Kuopio University Hospital

Status

Enrolling

Conditions

Carpal Tunnel Syndrome

Treatments

Other: Control arm
Other: Sodium bicarbonate

Study type

Interventional

Funder types

Other

Identifiers

NCT05328180
KUH5203139

Details and patient eligibility

About

Introduction Carpal tunnel syndrome (CTS) is the most common peripheral nerve entrapment syndrome in Finland and worldwide. Nowadays carpal tunnel release (CTR) surgery is often done in local anaesthesia. Often the most painful event during CTR is the injection of the local anaesthetic. Multiple different methods have been trialed and buffering the local anaesthetic seems to have good results in reducing the pain caused by the injection. However, no study has buffered long-acting local anaesthetic in CTR surgery, and no study has accounted for the patient's individual pain tolerance in the groups. There are no comparisons of the results to minimal clinically important difference (MCID) for pain.

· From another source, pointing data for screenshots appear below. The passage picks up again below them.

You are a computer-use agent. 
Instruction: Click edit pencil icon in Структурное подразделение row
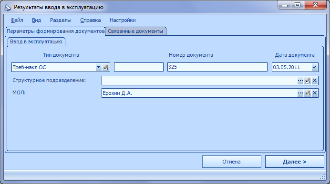click(308, 81)
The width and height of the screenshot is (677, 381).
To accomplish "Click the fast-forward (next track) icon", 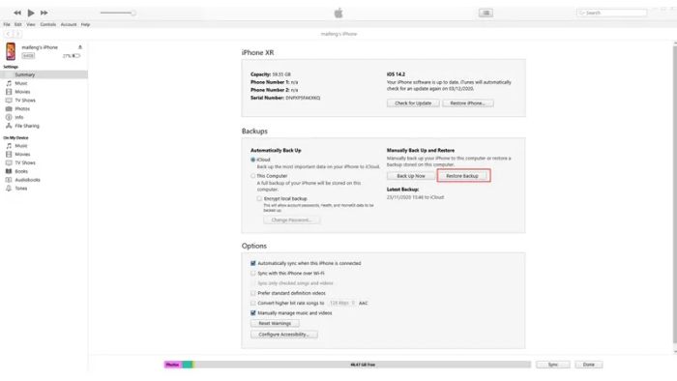I will [x=44, y=13].
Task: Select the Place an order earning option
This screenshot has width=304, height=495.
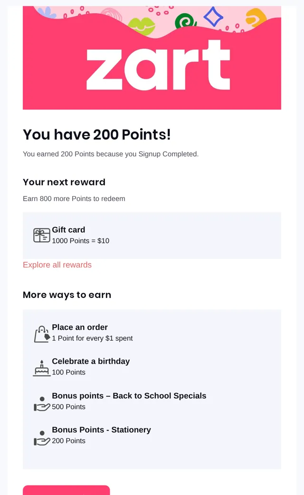Action: [80, 327]
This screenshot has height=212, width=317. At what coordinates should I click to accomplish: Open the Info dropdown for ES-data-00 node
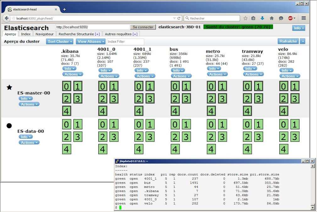pos(25,137)
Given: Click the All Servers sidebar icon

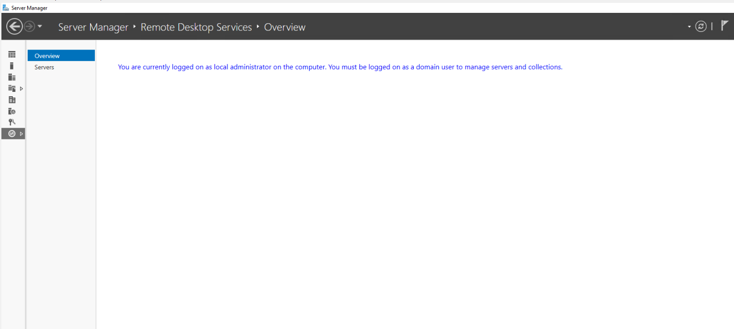Looking at the screenshot, I should pos(11,77).
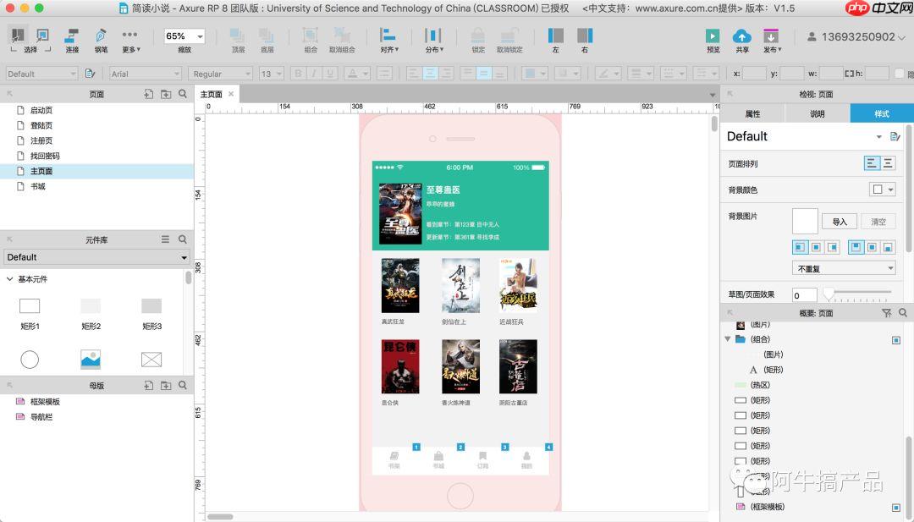The width and height of the screenshot is (914, 522).
Task: Click the 草图/页面效果 value input field
Action: 804,295
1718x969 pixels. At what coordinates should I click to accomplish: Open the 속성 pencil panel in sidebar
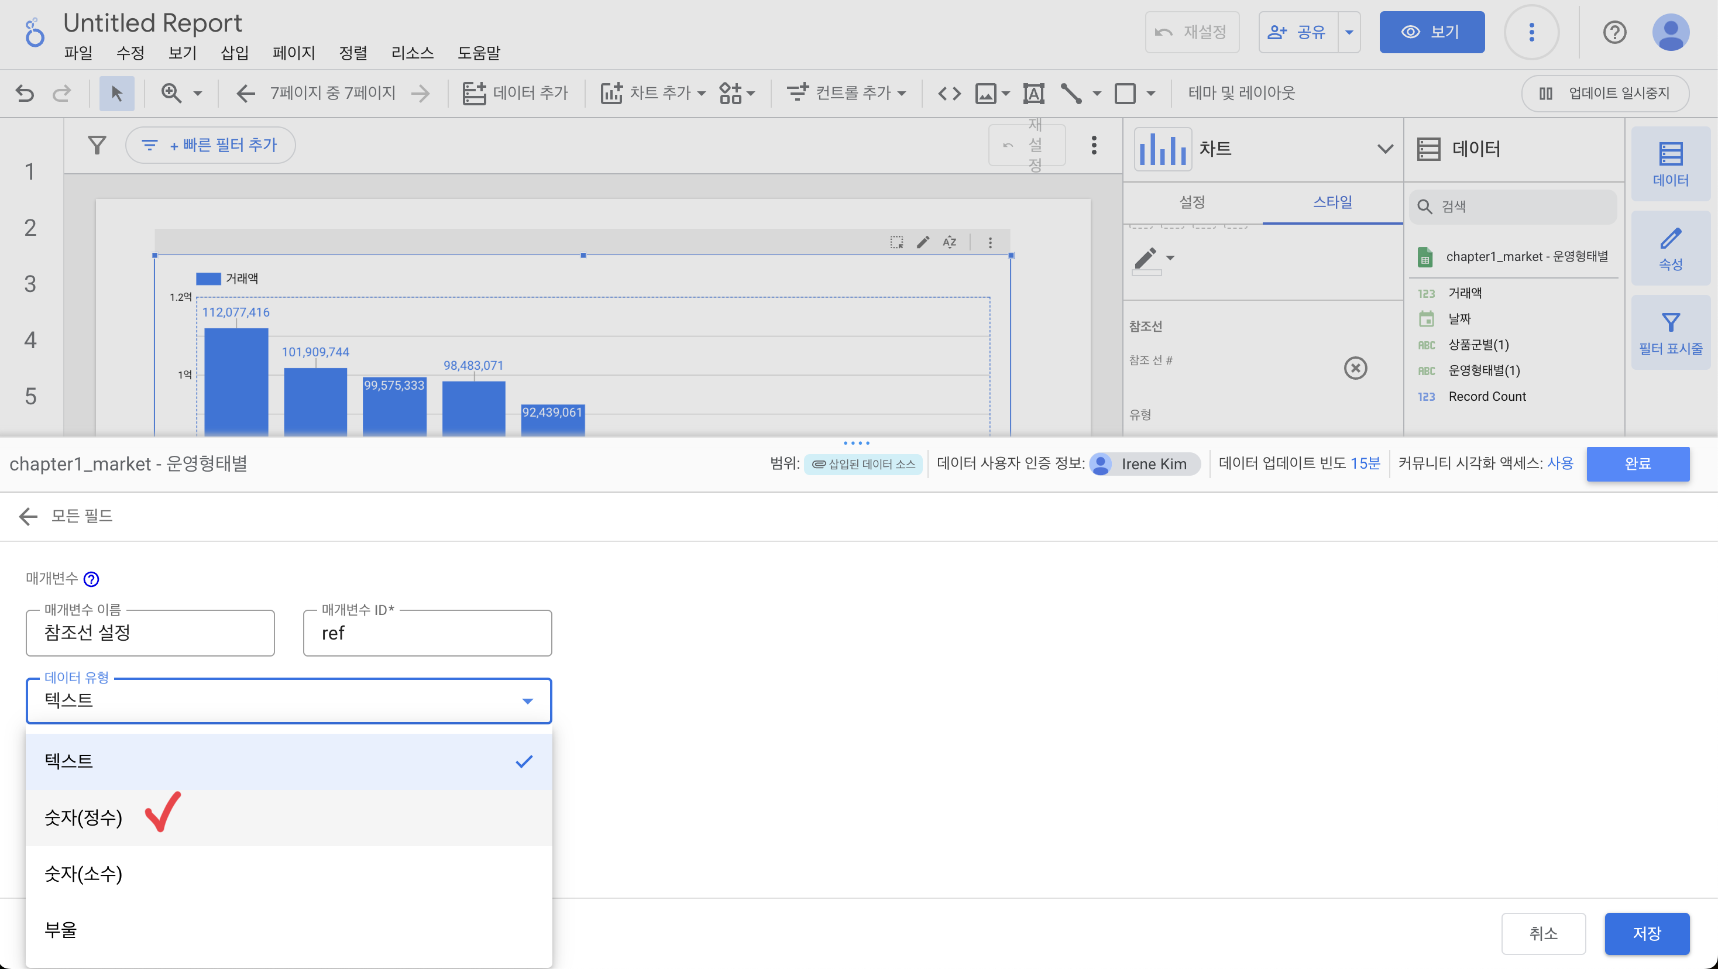click(1670, 248)
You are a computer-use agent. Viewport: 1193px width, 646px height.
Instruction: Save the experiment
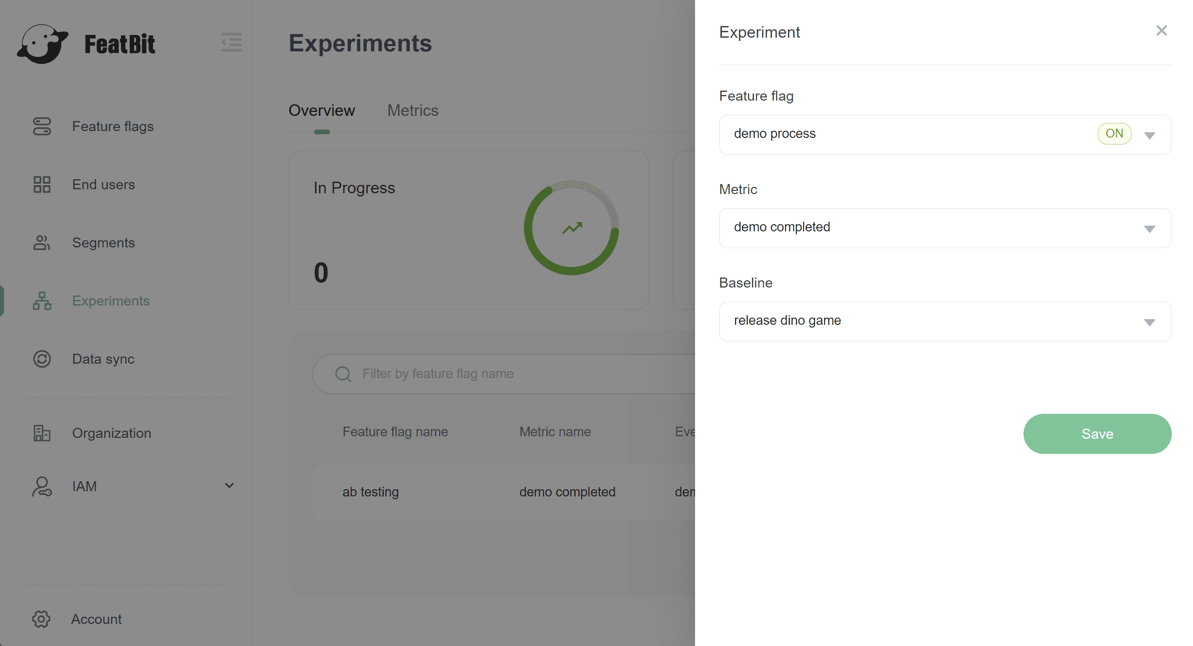(x=1097, y=434)
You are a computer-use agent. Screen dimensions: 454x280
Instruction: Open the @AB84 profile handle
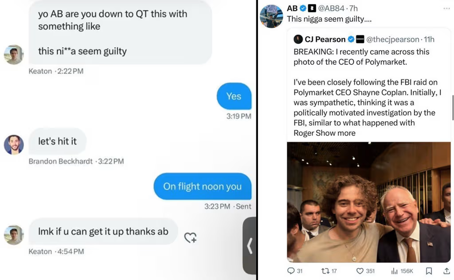coord(331,8)
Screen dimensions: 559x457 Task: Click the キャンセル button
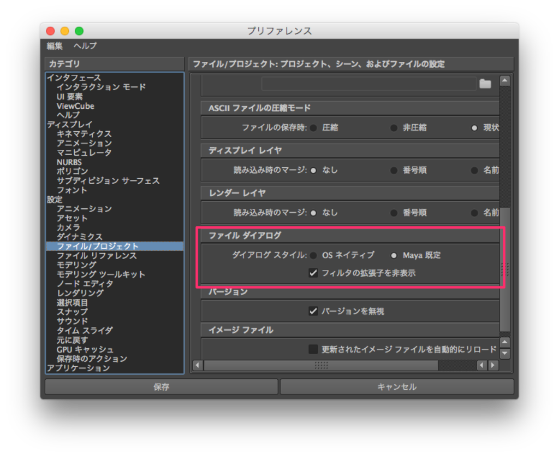(397, 386)
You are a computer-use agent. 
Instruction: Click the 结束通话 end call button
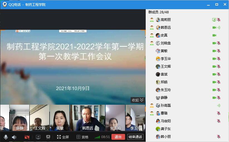135,137
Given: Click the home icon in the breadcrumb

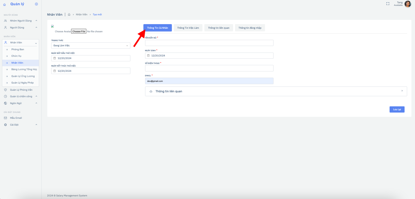Looking at the screenshot, I should tap(69, 15).
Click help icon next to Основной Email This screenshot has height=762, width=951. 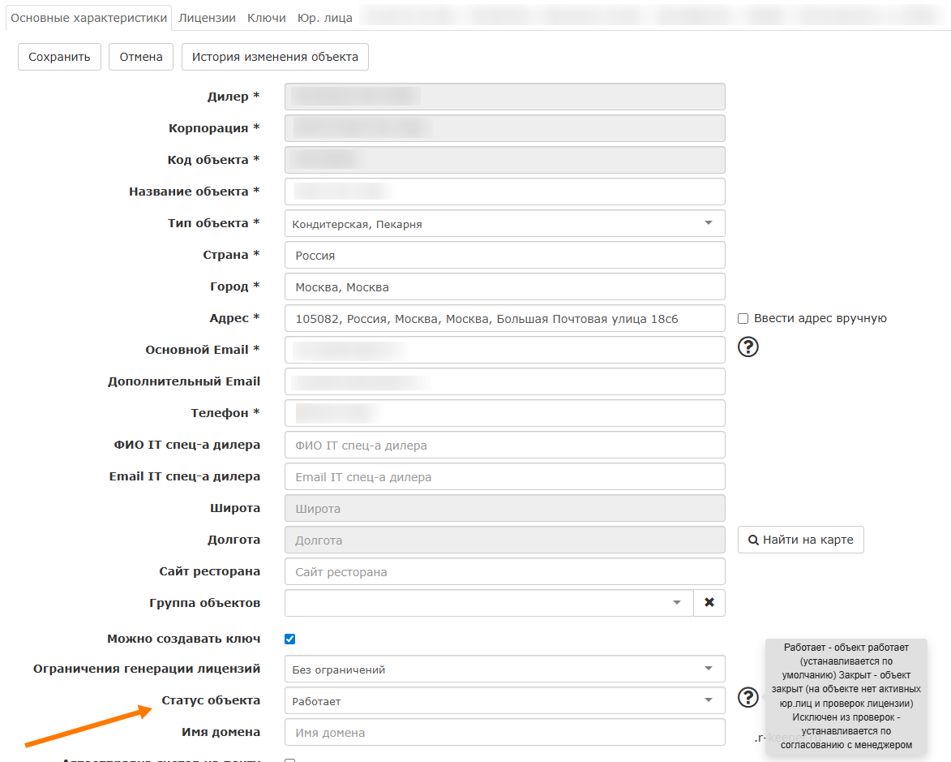coord(748,347)
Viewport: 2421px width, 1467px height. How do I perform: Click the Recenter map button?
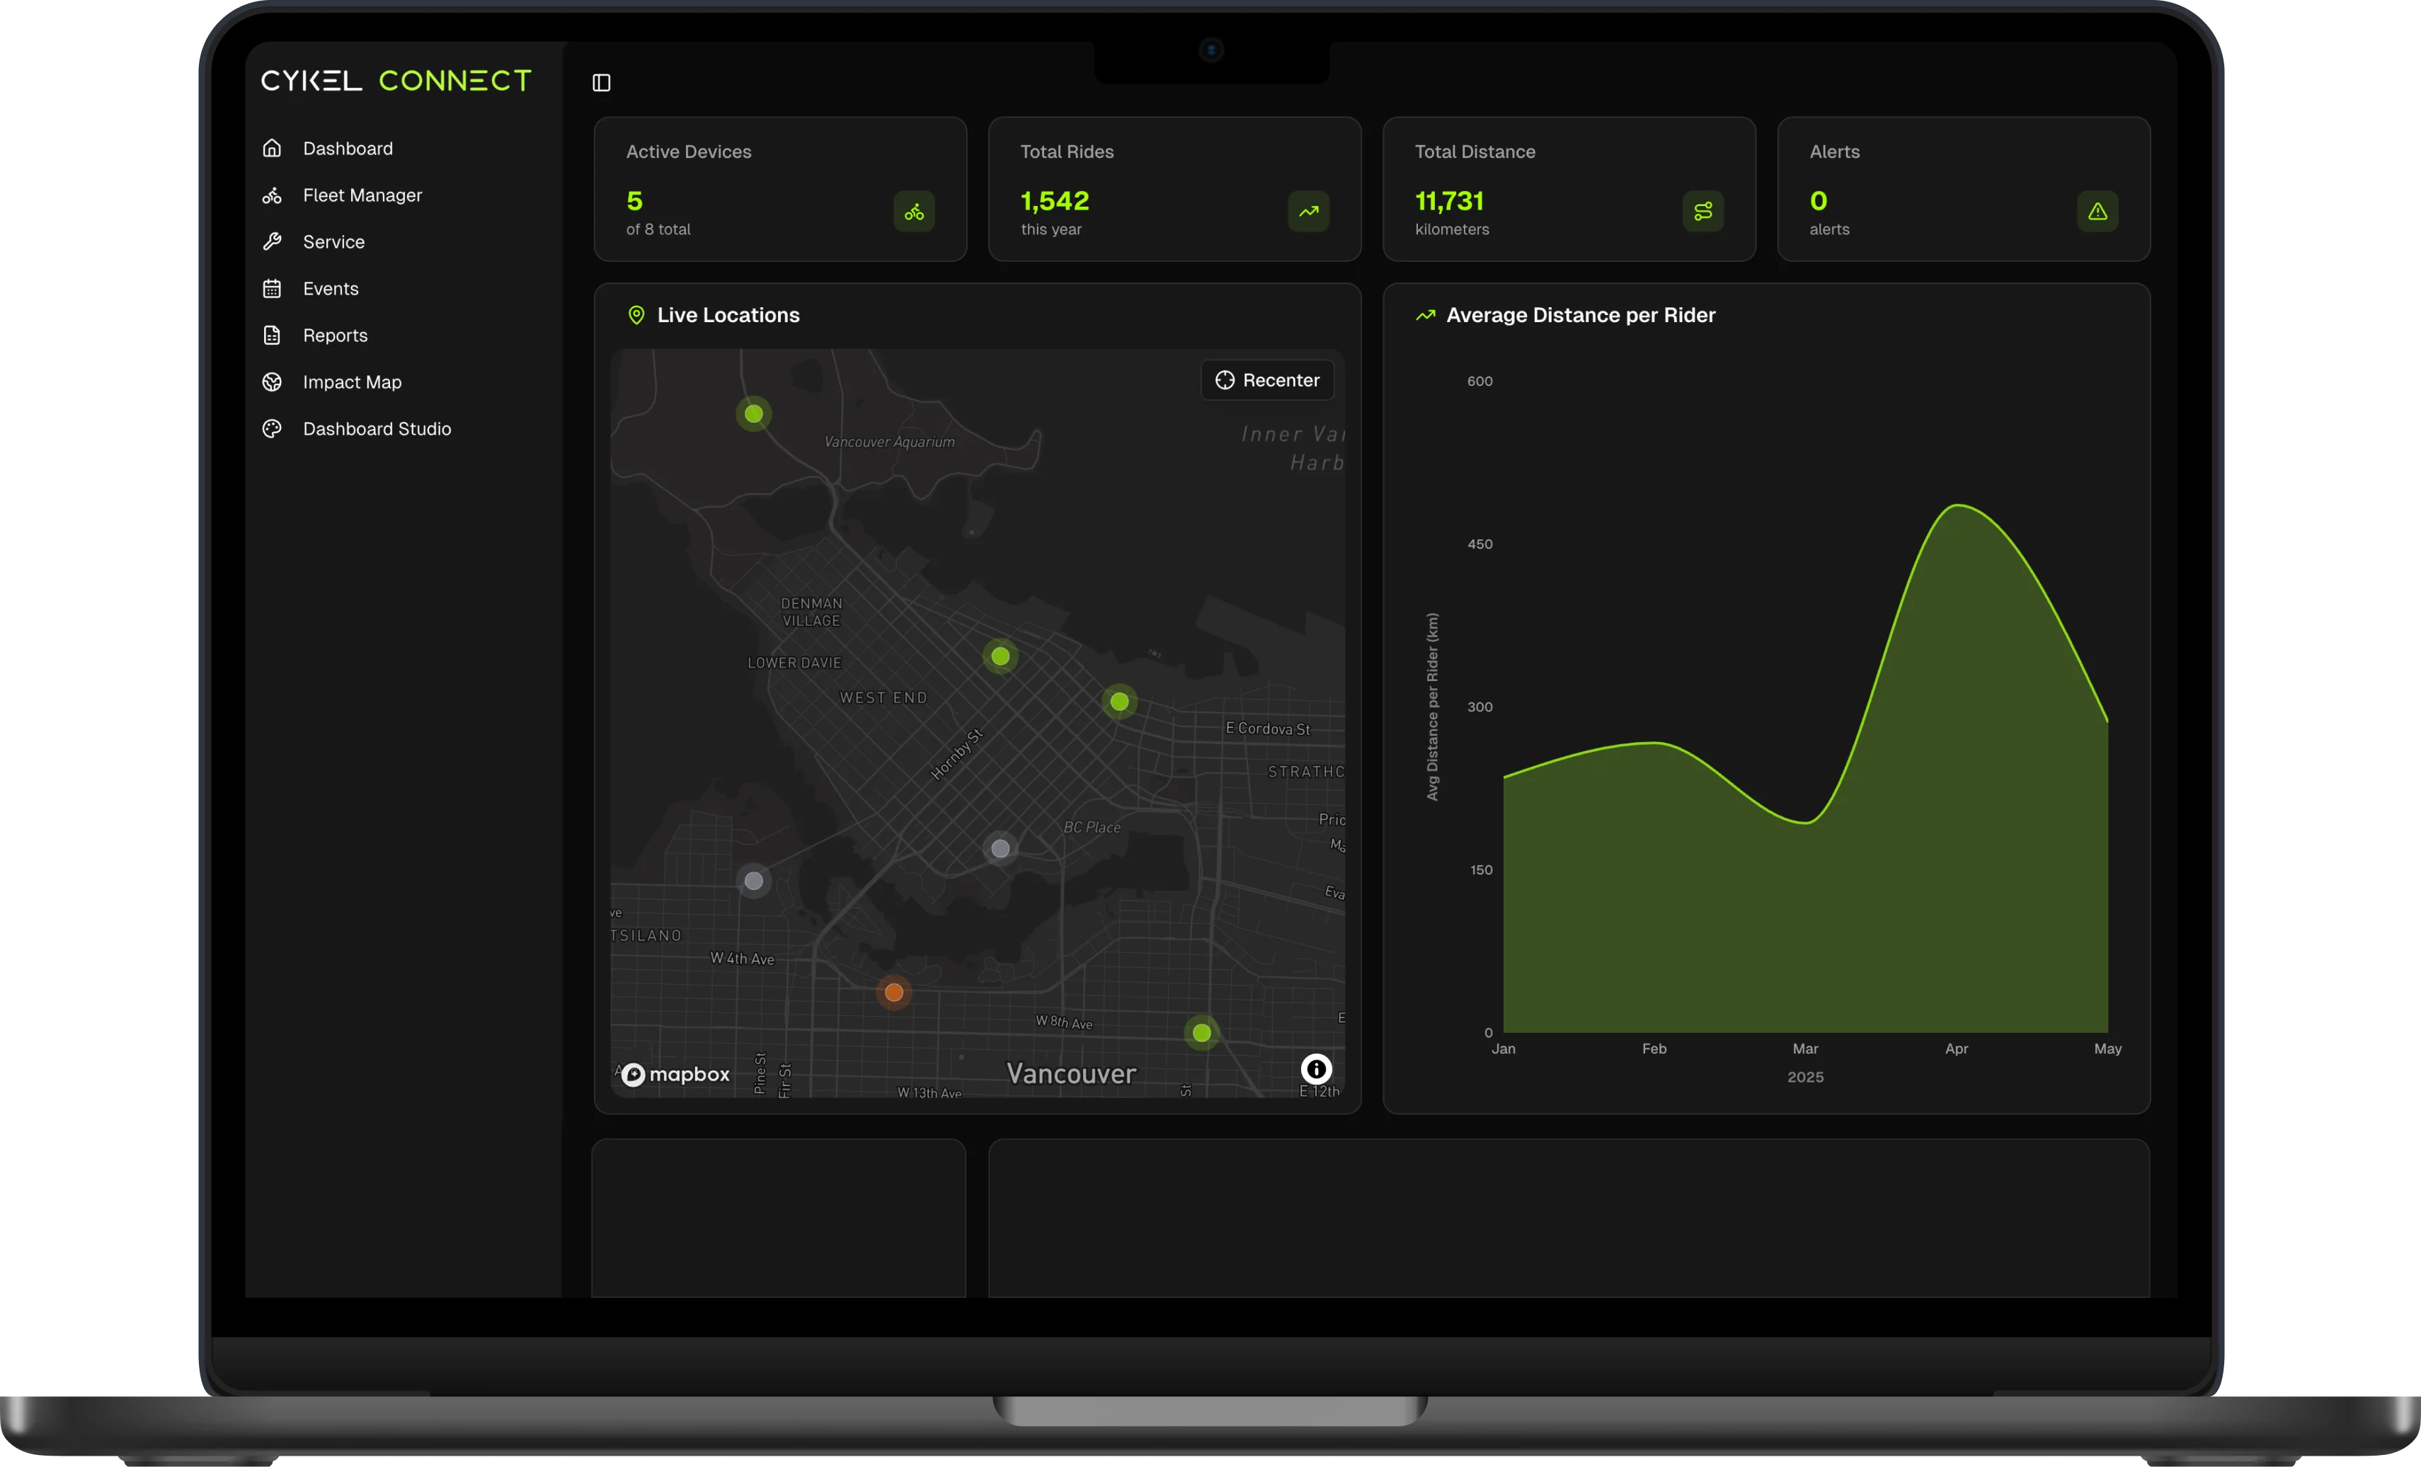coord(1267,380)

Hypothesis In this study the investigators will evaluate the effects of buffering long-lasting local anaesthetic in wide-awake local anaesthesia no tourniquet (WALANT) CTR. This study's hypothesis is that buffering long-acting local anaesthetic with sodium bicarbonate decreases the pain of the injection.

The investigators also expect that buffering will reduce the number of needle stings felt during injection, will result in as good perioperative pain control, will lengthen the effect of anaesthetic, will reduce postoperative painkiller usage, will have at least as good functional outcome and greater patient satisfaction.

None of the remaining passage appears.